The second flip-flop circuit 2 is also composed of three D-type flip-flops FF1 similarly to the first frequency dividing circuit 1. The input signal IN is connected to the reset terminal of each flip-flop of the first frequency dividing circuit 1, and the inverted signal of IN is connected to the reset terminal of each FF1 of the second frequency dividing circuit 2.

FIG. 3 shows a timing chart of the signal level monitoring circuit shown in FIG.

When the input signal IN is in the non-active state (“L”), the outputs EP1 and EP2 of each FF1 of the first frequency dividing circuit 1 do not toggle and the output ES of the third stage FF1 is Stay inactive. On the other hand, the outputs EN1 and EN2 of each FF1 of the second frequency dividing circuit 2 are toggled, the output ER of the third stage FF1 is in the active state, and FF2 is reset to set Q0 to "L".

In, when IN becomes “H”, that is, when it becomes active, this time, EP1 and EP2 start the toggle operation, ES becomes active at the time of, and Q0 becomes “H”. At this time, since each FF1 of the second frequency dividing circuit 2 is reset, ER is in the "H" non-active state. Until the point of time, EP1 and EP2 continue the toggle operation, and ES keeps the active state.

On the other hand, during the period from to, the input signal IN changes to "L" three times as shown in a to c, but the ER output of the second frequency dividing circuit 2 is activated during each "L". There is no toggle operation of each FF1 output of the second frequency dividing circuit 2 for the time required for That is, in the present embodiment, since the FF1 has three stages, the ER becomes active when the clock pulse CK issues four times, but in the period of a to c, the CK has a maximum of three. Therefore, the ER cannot be activated. Therefore, at this time, since each FF1 of the second frequency dividing circuit 2 is immediately reset, the change of the input signal during the period from does not appear in Q0.

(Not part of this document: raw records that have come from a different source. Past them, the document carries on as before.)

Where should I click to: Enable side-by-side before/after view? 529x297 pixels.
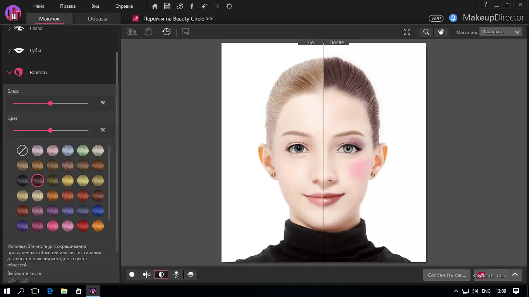(x=146, y=275)
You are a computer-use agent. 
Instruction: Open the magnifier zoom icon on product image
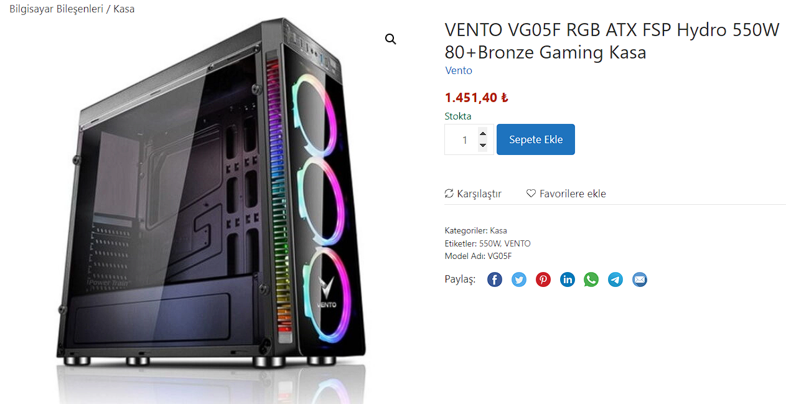[390, 39]
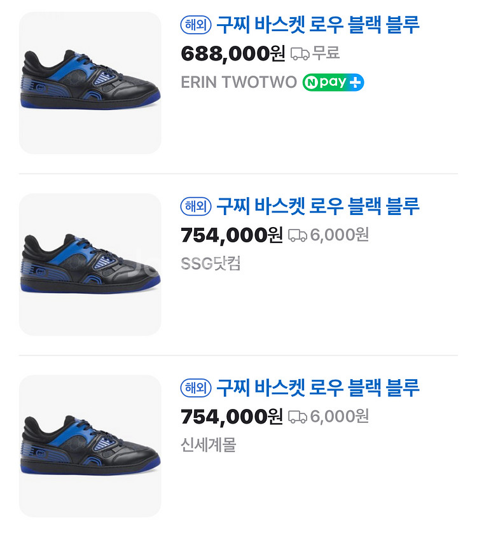Viewport: 477px width, 533px height.
Task: Go to the SSG닷컴 seller link
Action: [211, 263]
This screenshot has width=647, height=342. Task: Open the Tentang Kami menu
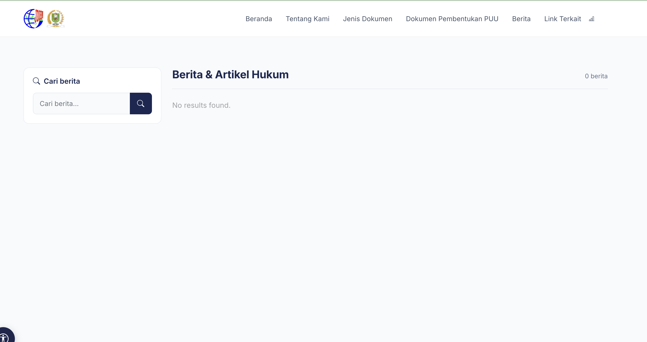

FIG. 4 shows a timing chart when the input signal IN changes from “H” to “L”. Compared with FIG. 3, the level of the input signal IN and the level of the output Q0 are compared. The basic operation is the same except that FIG.

In the embodiment, each of the first frequency dividing circuit 1 and the second frequency dividing circuit 2 has three flip-flops, but the number of stages may be arbitrary. If the number of stages is increased, the length of the signal that can be excluded can be increased, and if the clock frequency is also increased, the accuracy of setting the length of the excluded signal can be increased.

[0019]

[Effect of device]

 According to the present invention, since two frequency dividing circuits are provided and the active level and the non-active level of the input signal are monitored respectively, erroneous determination is made by sampling an erroneous signal such as noise. It is possible to monitor the level of the input signal with high reliability.

[Brief description of drawings]

FIG. 1 shows a block diagram of a signal level monitoring circuit according to the present invention.

FIG. 2 shows a circuit diagram of an embodiment of the present invention.

FIG. 3 shows a timing chart of the signal level monitoring circuit.

FIG. 4 shows a timing chart of the signal level monitoring circuit.

FIG. 5 shows a timing chart of a conventional signal level monitoring circuit.

[Explanation of symbols]

 1-first frequency divider circuit 2-second frequency divider circuit 3-flip-flop CK-input clock pulse IN-input signal

Claims (2)

[Scope of utility model registration request] 1. A first frequency divider circuit for resetting an input signal when the input signal is non-active and for dividing an input clock pulse when the input signal is active; and for resetting when the input signal is active, the input signal being non-active. A second frequency divider circuit for dividing the input clock pulse at the time of, and an active detection level of the input signal is set by the output of the first frequency divider circuit, and is output by the second frequency divider circuit. A signal level monitoring circuit comprising: a circuit that resets and outputs a non-active detection level of an input signal. 2. The signal level monitoring circuit according to claim 1, wherein the frequency dividing ratios of the first frequency dividing circuit and the second frequency dividing circuit are the same.